El lujo sabe a comida, pero el cuerpo no puede comer
Desde un perfume con olor a leche, cartera en forma de hortalizas, colecciones de firmas de lujo inspiradas en hamburguesas, papas fritas o…
El lujo sabe a comida, pero el cuerpo no puede comer
Desde un perfume con olor a leche, cartera en forma de hortalizas, colecciones de firmas de lujo inspiradas en hamburguesas, papas fritas o snacks ultraprocesados hasta desfiles donde una baguette o un tomate se convierten en accesorios de alta costura. Estos son apenas algunos de los ejemplos de una tendencia que parece consolidarse en la moda y el consumo contemporáneo: La comida se transformó en un nuevo símbolo de lujo.
Paradójicamente, esto ocurre en un contexto en donde el ideal aspiracional de la extrema delgadez vuelve a posicionarse con fuerza, impulsado a su vez por la popularización de medicamentos como el Ozempic.
La contradicción resulta llamativa, mientras los alimentos se convierten en objeto de deseo estético, inspiración de campañas publicitarias y piezas de diseño que alcanzan valores exorbitantes, el acto de comer continúa siendo vigilado, restringido y moralizado. Se celebra la imagen de la comida, pero no necesariamente el consumo. La gastronomía deja de ser únicamente una necesidad biológica o un espacio de encuentro social para convertirse en un recurso visual, un elemento aspiracional y una declaración de estatus.
No es la primera vez que la moda se apropia de la alimentación como una fuente de inspiración. A lo largo de las ultimas décadas, diferentes diseñadores utilizaron frutas, verduras o dulces como estampados y referencias culturales. Sin embargo, el fenómeno actual parece responder a algo más profundo. Es una época atravesada por la inflación alimentaria, las dificultades económicas y el encarecimiento de productos básicos en distintas partes del mundo, ciertos alimentos comienzan a adquirir un valor simbólico que trasciende su función cotidiana. Lo ordinario se vuelve extraordinario, lo que antes era un simple cartón de leche o una bolsa de papas fritas, ahora puede convertirse en un accesorio de miles de dólares.
Al mismo tiempo, el cuerpo vuelve a ocupar el centro de la conversación.
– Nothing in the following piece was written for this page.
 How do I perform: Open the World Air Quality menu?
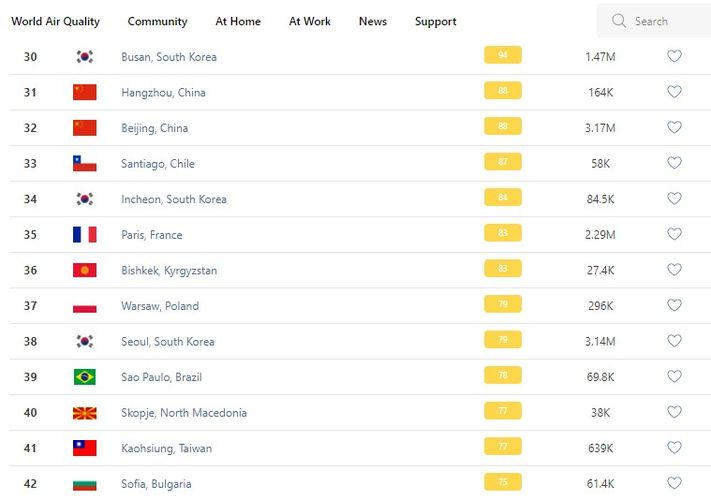pos(55,21)
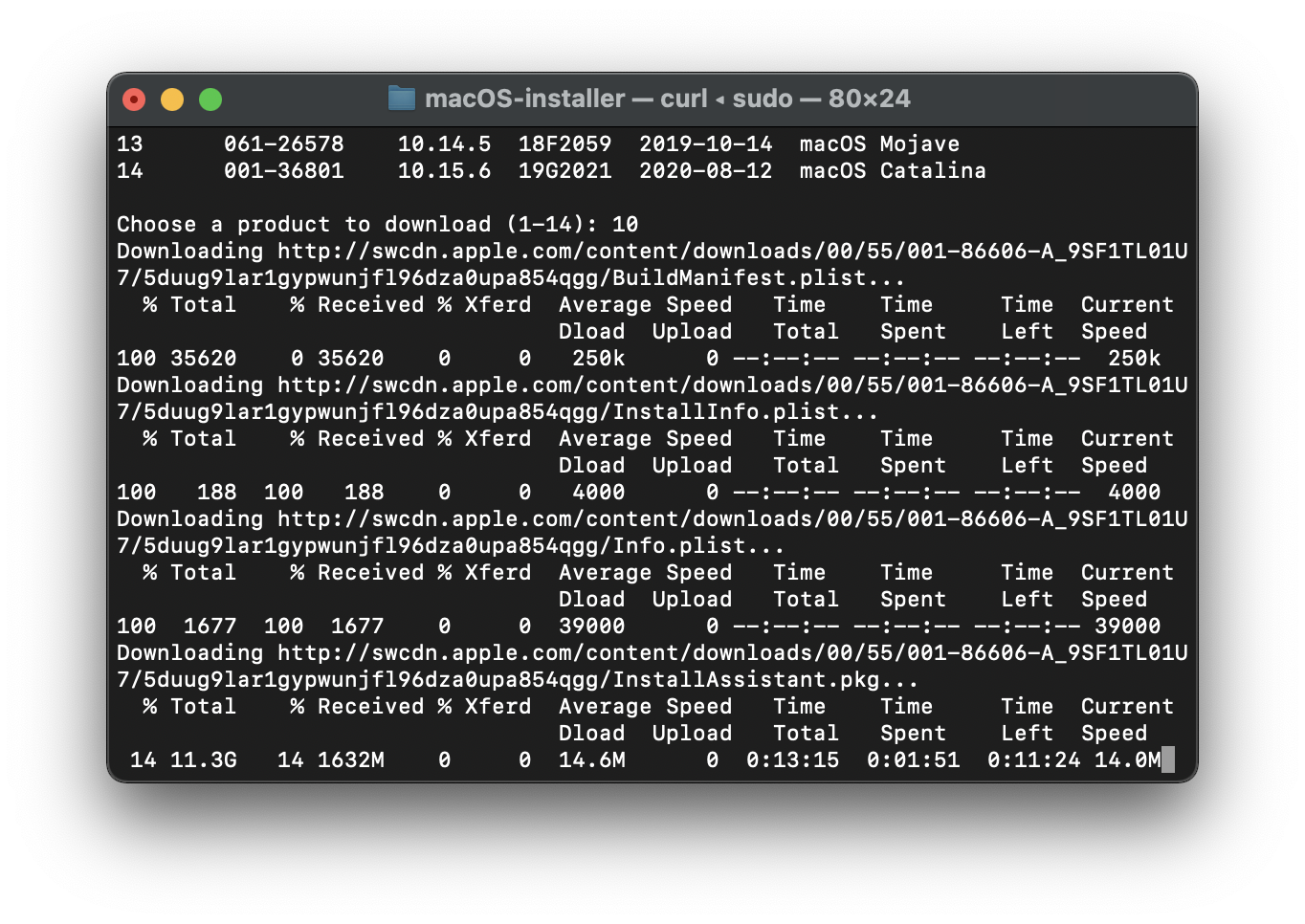Minimize the window using the yellow button
This screenshot has height=924, width=1305.
click(x=172, y=99)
Después de algunos años en los que el discurso del body positivity parecía ganar espacio en la cultura popular, la interrupción masiva del Ozempic y otros medicamentos similares reabrió viejos debates sobre los estándares de belleza. Celebridades, influencers y figuras públicas comenzaron a exhibir cambios físicos drásticos, alimentando nuevamente un ideal corporal mucho más cercano a la delgadez extrema que al discurso de la diversidad corporal que predomino durante la última década.
Las redes sociales potencian esa contradicción. Basta con recorrer Instagram o Tiktok para encontrar videos de personas cocinando recetas extremadamente elaboradas, degustaciones de restaurantes exclusivos o los denominados unboxing de productos gourmet que acumulan millones de visualizaciones. Sin embargo, en esas mismas plataformas proliferan rutinas para reducir el apetito, consejos para consumir menos calorías y tendencias que romantiza volver a cuerpos cada vez más pequeños. La comida se complementa, se fotografía, se colecciona y se convierte en contenido: Pero el acto de comer parece quedar relegado frente al mandato de controlar el cuerpo.
Quizás el lujo ya no continua únicamente en poseer objetos caros, sino en apropiarse de aquello que resulta escaso, deseado o incluso prohibido. La comida, especialmente aquella asociada al placer, se convierte así en un símbolo ambiguo: Representa abundancia, pero también culpa; deseo, pero, también restricción. Es un objeto de consumo visual antes que una experiencia sensorial.
Esta tensión no solo habla de las transformaciones de la industria de la moda, sino también de las contradicciones culturales de nuestra época. Vivimos rodeados de imágenes de alimentos irresistibles mientras se multiplican los discursos sobre el autocontrol, la productividad del cuerpo y la optimización permanente de la apariencia física. Consumimos con la mirada aquello que a veces sentimos que no deberíamos consumir con el cuerpo.
Quizás esa sea la gran paradoja de este momento histórico: Nunca la comida estuvo tan presente en la cultura visual y, al mismo tiempo, nunca pareció tan condicionada por las expectativas estéticas. En un mundo donde una cartera en forma de apio puede costar más que un salario mensual y un medicamento para adelgazar se convierte en objeto de deseo global, la alimentación deja de ser simplemente comida para así transformarse en un lenguaje que habla de estatus, identidad, belleza y poder.